## BRIEF 1
In the Salvelinus killinensis text below, list every Salvelinus species the "Taxonomy" section names as another putative Scottish charr species.
## BRIEF 2
Write out everything from "- Authority: (Günther, 1865)" down to "the spawning season." in the Salvelinus killinensis text below.

## GIVEN PASSAGE
Segment Open

Scientific classification
- Kingdom: Animalia
- Phylum: Chordata
- Class: Actinopterygii
- Division: Teleostei
- Order: Salmoniformes
- Family: Salmonidae
- Genus: Salvelinus
- Species: S. killinensis
- Binomial name: Salvelinus killinensis (Günther, 1865)
- Synonyms: Salmo killinensis (Günther, 1866)

= Salvelinus killinensis =

- Authority: (Günther, 1865)
- Conservation status: VU
- Synonyms: Salmo killinensis (Günther, 1866)

Species of fish

Salvelinus killinensis, also known as Haddy charr, is a variety of charr found in certain lakes in Scotland.

Salvelinus killinensis lives in Loch Killin (Inverness-shire), after which it is named. It is also found in Loch Doine (Trossachs) and perhaps in Loch Builg (Cairngorms) as well. It lives in the deeper regions of the lakes, moving to shallower waters only during the spawning season.

Recently the presence of this charr has been reported in several other lakes of Scotland, although it may be not be Salvelinus killinensis, but another similar species.

==Taxonomy==
The taxonomy of charrs is controversial. The Scottish authorities follow the practice which considers all the 200 Scottish charr populations, including that of Loch Killin, belonging to the single widespread circumpolar species Salvelinus alpinus (the Arctic charr). The IUCN Red List however follows division of Scottish (and other) charrs to several local species. In this view other putative Scottish charr species include Salvelinus gracillimus, Salvelinus mallochi, Salvelinus struanensis and Salvelinus youngeri, and further species would exist elsewhere in the UK and Ireland.

Segment Closed

## SOURCE DATA
Segment Open

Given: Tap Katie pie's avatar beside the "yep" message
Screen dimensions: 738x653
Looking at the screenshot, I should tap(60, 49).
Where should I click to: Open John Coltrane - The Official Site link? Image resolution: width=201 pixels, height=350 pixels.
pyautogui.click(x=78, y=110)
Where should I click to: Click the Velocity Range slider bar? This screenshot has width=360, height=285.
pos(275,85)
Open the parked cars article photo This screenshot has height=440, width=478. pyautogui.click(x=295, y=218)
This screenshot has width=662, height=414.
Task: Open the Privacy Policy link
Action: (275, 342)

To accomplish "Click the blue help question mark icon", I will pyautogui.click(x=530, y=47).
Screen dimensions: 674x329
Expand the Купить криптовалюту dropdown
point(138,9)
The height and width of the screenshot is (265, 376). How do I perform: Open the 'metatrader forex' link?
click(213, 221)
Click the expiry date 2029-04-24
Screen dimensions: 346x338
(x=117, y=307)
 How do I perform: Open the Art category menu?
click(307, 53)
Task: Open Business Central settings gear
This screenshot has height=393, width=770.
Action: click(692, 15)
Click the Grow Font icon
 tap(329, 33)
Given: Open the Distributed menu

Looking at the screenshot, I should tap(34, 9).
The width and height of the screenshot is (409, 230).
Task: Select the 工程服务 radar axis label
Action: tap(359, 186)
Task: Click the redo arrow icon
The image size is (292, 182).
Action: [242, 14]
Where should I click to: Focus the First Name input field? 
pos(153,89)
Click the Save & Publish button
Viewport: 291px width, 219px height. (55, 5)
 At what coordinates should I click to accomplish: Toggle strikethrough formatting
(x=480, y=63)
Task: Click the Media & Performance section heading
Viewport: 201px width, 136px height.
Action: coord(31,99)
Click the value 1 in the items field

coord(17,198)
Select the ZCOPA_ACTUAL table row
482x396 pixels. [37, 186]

Segment Closed

## FINAL ANSWER 1
Salvelinus gracillimus, Salvelinus mallochi, Salvelinus struanensis, Salvelinus youngeri

## FINAL ANSWER 2
- Authority: (Günther, 1865)
- Conservation status: VU
- Synonyms: Salmo killinensis (Günther, 1866)

Species of fish

Salvelinus killinensis, also known as Haddy charr, is a variety of charr found in certain lakes in Scotland.

Salvelinus killinensis lives in Loch Killin (Inverness-shire), after which it is named. It is also found in Loch Doine (Trossachs) and perhaps in Loch Builg (Cairngorms) as well. It lives in the deeper regions of the lakes, moving to shallower waters only during the spawning season.